Count lines, not occurrences: report how many lines in the records hold the string "Task", and nothing else.

=== Data shown ===
------------------------------------

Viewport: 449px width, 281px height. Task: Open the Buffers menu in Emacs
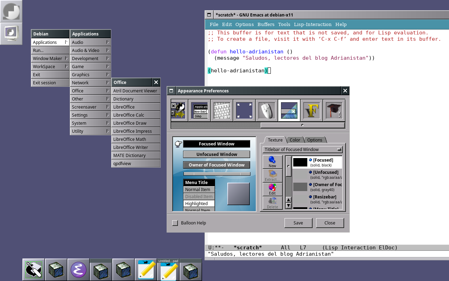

------------------------------------

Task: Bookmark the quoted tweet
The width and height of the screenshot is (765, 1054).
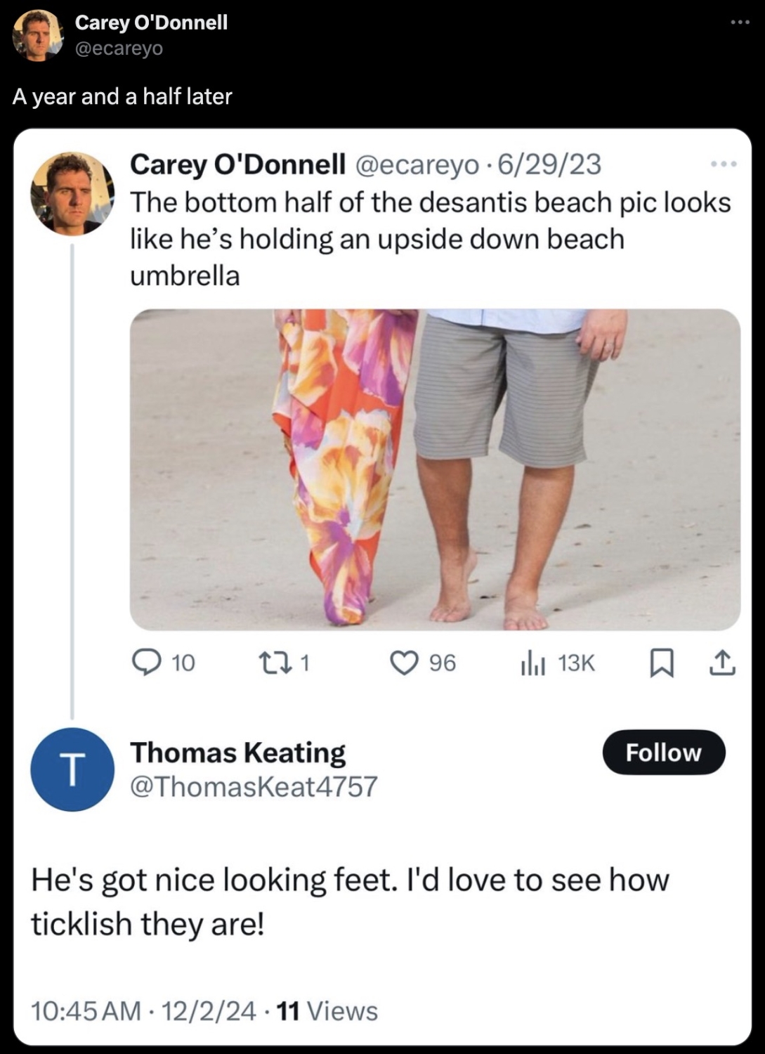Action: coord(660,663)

------------------------------------

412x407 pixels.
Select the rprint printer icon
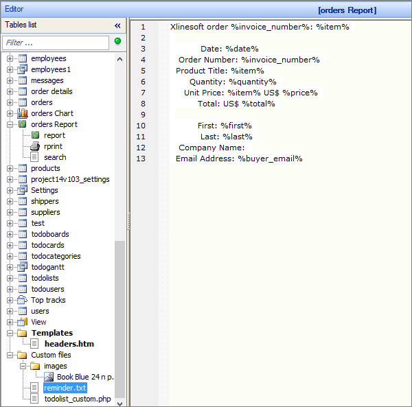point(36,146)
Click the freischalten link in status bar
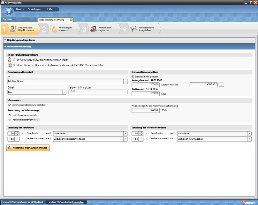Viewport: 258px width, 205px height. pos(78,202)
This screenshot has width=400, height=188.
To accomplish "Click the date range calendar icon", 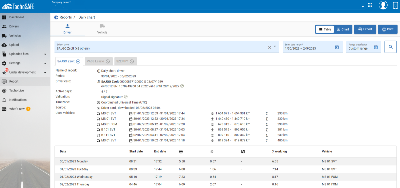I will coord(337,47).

------------------------------------

=== Written answer ===
2